Ульяне было жутко не то, что смотреть на него, слышать, чувствовать, ставшим привычным его запах.
«Контуженный… осложнено… Если бы я знала... Какие слова … воин, чтобы ты не трогал меня! Не убивал! Ах, Руся… где я, где ты?»
- Ну, успокойся! – Охраннику удалось усадить ее. Прижал запястья обеих рук ее к подлокотникам кресла. Ей было больно. Но она смела ли, сопротивляться такому раскладу?
Ощущала, как сознание сужается, и дремотные пушинки падают - падают, без остановки откуда-то сверху, будто перекрытия над комнатой, где они сейчас были, проломилось и небо раскрылось.
Этажи до самого верху оголились и первая зима приветствовала, сбрасывая нежный снег.
" Руки, касания - приятны, теплы. В этом есть всегда что-то... Но от него!"
Она потянула руки к себе. Они были намертво закованы в его ладонях.
- Уля, хватит! Хватит, Ульяна!

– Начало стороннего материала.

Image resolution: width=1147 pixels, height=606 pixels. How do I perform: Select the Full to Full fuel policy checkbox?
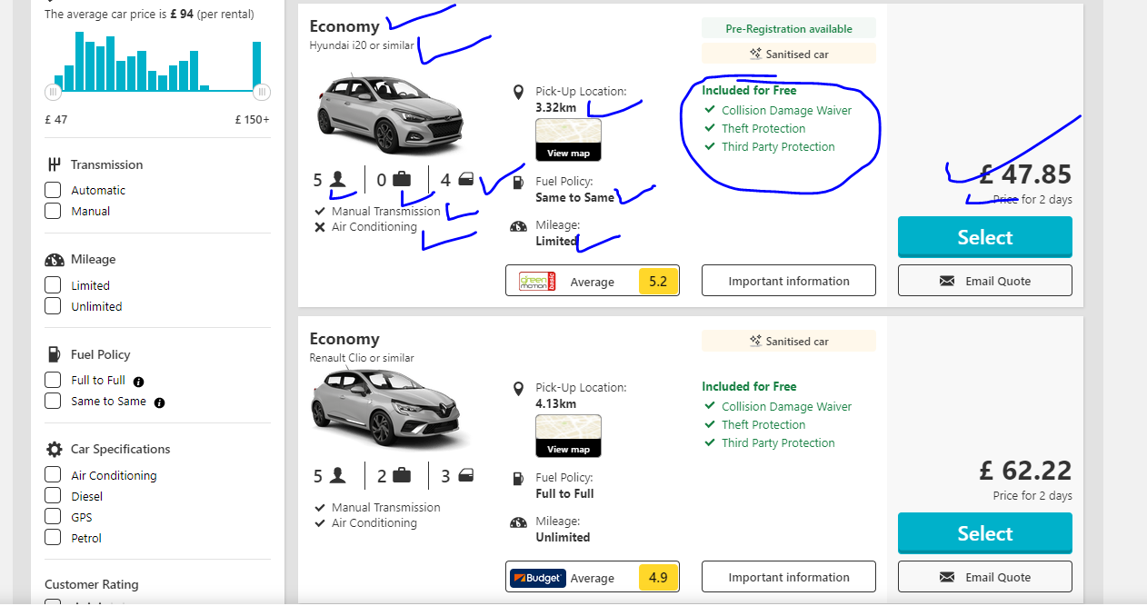pos(53,380)

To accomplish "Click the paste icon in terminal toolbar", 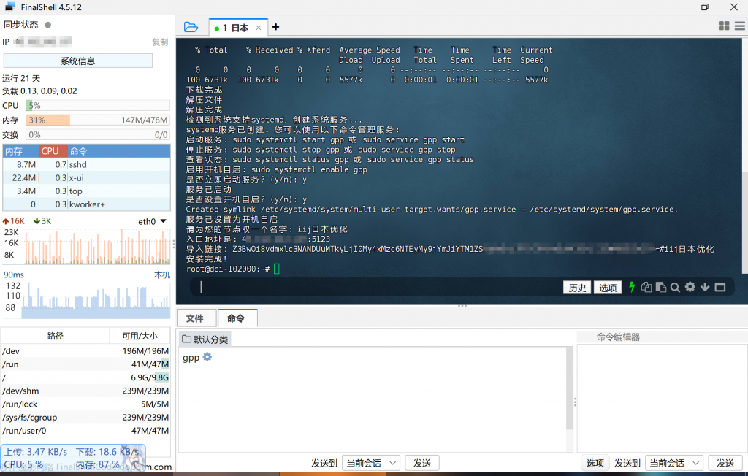I will pyautogui.click(x=660, y=287).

Вспомни Славика, его дочь, Ирку, друзей! – Кричал он ней.
Она губами повторяла требуемые имена.
А внутри кричало: "Что-что я могу сделать для тебя, пожалуйста!»
Аркадий следил за движениями ее губ. Сомкнулись брови, будто мост сошелся, в лице суровость, опасность.
Он ослабил хватку, отпустил ее, поднялся. Она смотрела, как он принялся ходить из угла в угол, отмеривая шагами комнату.
- Вот, значит, как…
Зубы ее стучали, ей было зябко. Она смотрела на раскрасневшиеся места его удержания на своих запястьях, принялась гладить их.
По окну барабаном, наскакивая друг на друга, застучали капли дождя.
- Осень так дождлива... – Кажется, это она произнесла.
"Зачем люди сходятся друг с другом? Чтобы чувствовать вместе мир. О чем же думают те, посторонние, которые не находят себе пару? Зачем этот чело-век ходит передо мной по моей комнате? Почему говорит, что взбредет ему в голову?"
"Жизнь пролетает итак безвестно, зачем усугублять, наполнять ненужными фактами? Кто-то равнодушен, кто-то бьется, у кого-то вечные проблемы, а кто-то ворочается с утра до вечера в кровати, и понимает – даже в таком тупом существовании есть доля самого настоящего счастья».
Акварельные капли на стекле заторопились, настойчиво затараторили о чем - то своем, будто поддакивая ее мыслям.